In Harbor Me, six kids who meet for a weekly chat at school feel braver after discovering they can share the feelings and fears they must hide from the rest of the world. “I think a lot of times I write because I have questions, not answers,” says Woodson. “And so here I’m asking, ‘How do we move forward, around obstacles that we continue to see and hear?’ I feel hopeful writing for young people and looking at life through their eyes.”

The Day You Begin, about finding the courage to connect with others, was inspired by a poem in Brown Girl Dreaming that drew on Woodson’s great-grandfather’s childhood experience as the only black student in an all-white school. “There was no one else in the room who looked like him—he was alone,” she says. “And thinking about that, I again asked questions: ‘What does that mean?’ and ‘What do you do with that?’ ”

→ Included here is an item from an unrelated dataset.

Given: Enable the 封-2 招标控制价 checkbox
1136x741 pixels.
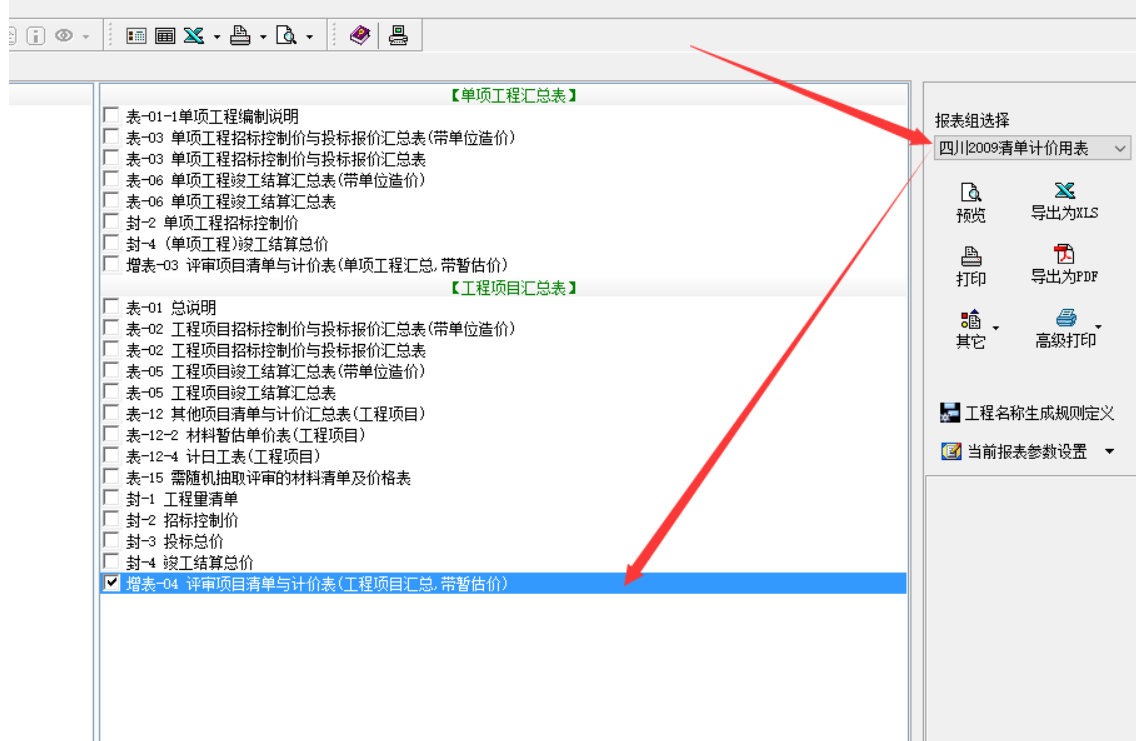Looking at the screenshot, I should [x=111, y=520].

Woodson praises López’s illustrations for the book. “As a writer, I think it’s always hard to let go of one’s work and see it through an illustrator’s interpretation,” she notes. “But Rafael added such an amazing depth to the story, as well as a lightness that complements it. He is phenomenally smart, and a great illustrator.”

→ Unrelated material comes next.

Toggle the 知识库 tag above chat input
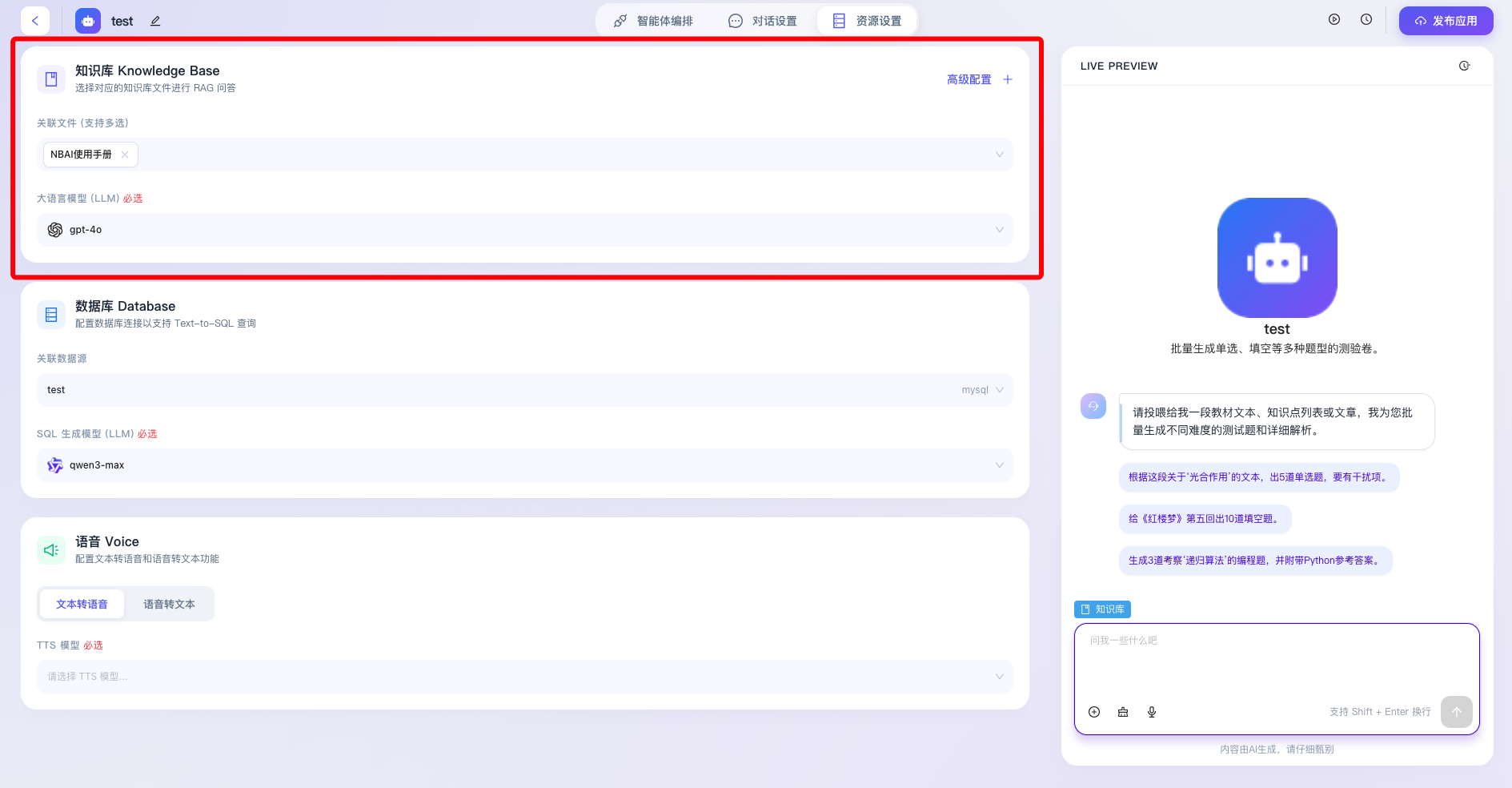Viewport: 1512px width, 788px height. pos(1102,609)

Visitors to Penguin’s booth (2121) will find a standee wall where they can jot their own spins on Woodson’s platform as National Ambassador for Young People’s Literature: Reading=Hope x Change. “I like the idea of creating what seems to be a mathematical equation to represent reading,” says Woodson.

“By this, I am saying that we read to feel hopeful, and reading gives us that hope,” she continues. “When we have hope, it makes us stronger, braver, more directed. With that direction, we are different and we can create difference in the world. We are changed and can create change.”